Wer prüfen will, ob auch der eigene Schutz betroffen sein könnte, sollte zunächst einmal nachschauen, ob dessen Anbieter in den Unterlagen als Sachversicherer firmiert – ob dort also statt „XY Lebensversicherung“ schlicht „XY Versicherung“ steht. Ist das der Fall, lohnt sich ein Blick ins Kleingedruckte, um vor Überraschungen gefeit zu sein.
Tatsächlich ist es bei Sachversicherungen gar nicht selten, dass Anbieter aus Policen aussteigen. In der Wohngebäude- und Rechtsschutzversicherung gab es schon mehrere Kündigungswellen, weil die Anbieter ihre Bestände sanierten. Jüngst kündigte auch der ADAC an, wegen einer strategischen Neuausrichtung rund 59.000 Verträge von Deutschen mit Wohnsitz im Ausland zu kündigen – vor allem Auslandsreise- und Rechtsschutzpolicen.
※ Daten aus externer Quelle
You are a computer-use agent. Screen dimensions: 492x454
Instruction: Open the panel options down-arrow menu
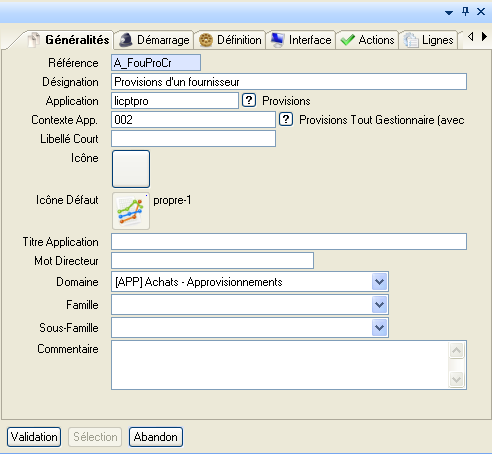(449, 13)
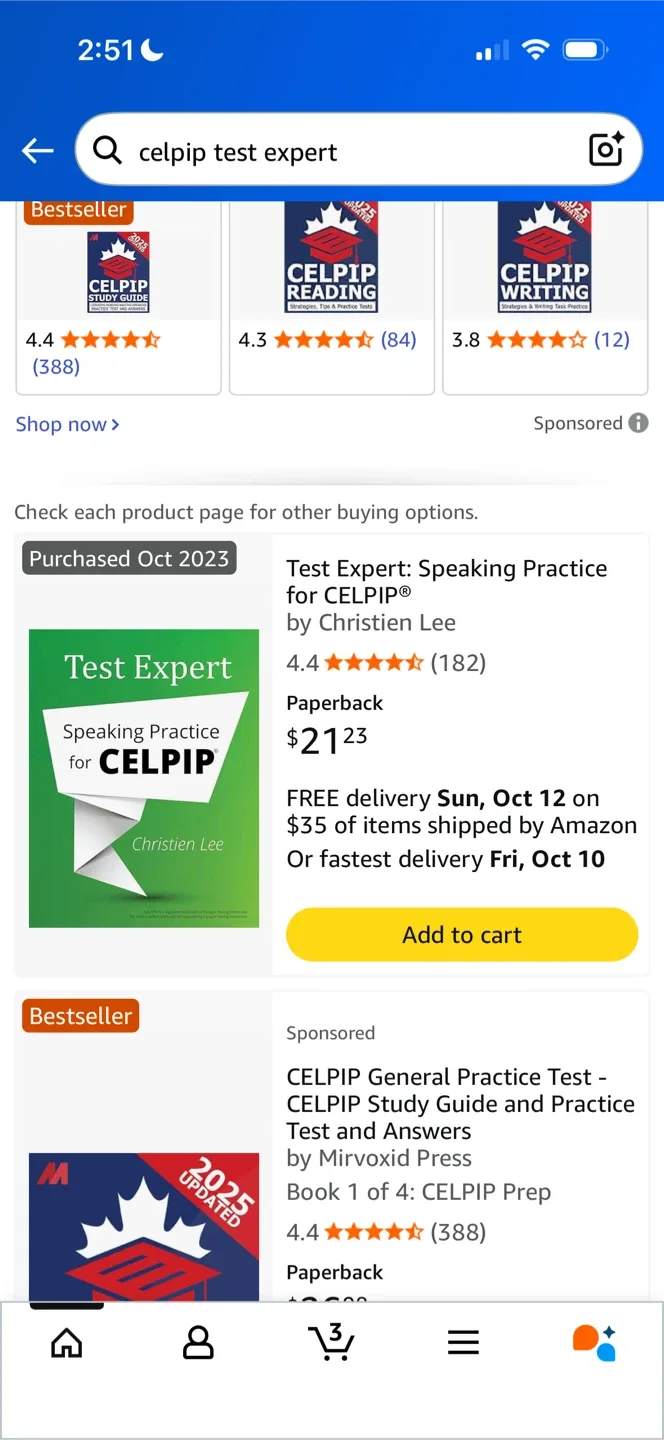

Bei der wichtigen Arbeitskraftabsicherung jedoch gab es so etwas bislang nicht. Insofern begeht die Axa hier einen Kulturbruch. Der langfristige Invaliditätschutz war bisher vorwiegend Sache der Lebensversicherer, die bei Berufsunfähigkeitspolicen jedoch kein Kündigungsrecht besitzen. Auch bei neueren Angeboten wie der Körperschutzpolice der Allianz ist ein Rauswurf nicht möglich.
Diese Sicherheit hat allerdings ihren Preis: Die Prämien sind je nach Leistungsumfang des Produkts mitunter drei- bis zehnmal so hoch wie beim erweiterten Unfallschutz. Wer so viel Geld nicht ausgeben kann oder will, muss wohl oder übel mit der Unsicherheit leben, vom Versicherer rausgeworfen werden zu können – oder man wählt von vorneherein ein Angebot ohne diesen Fallstrick.
Immerhin: Die Axa verzichtet bei ihrem Existenzschutz, der nunmehr dritten Produktgeneration, auf das Recht zur Kündigung.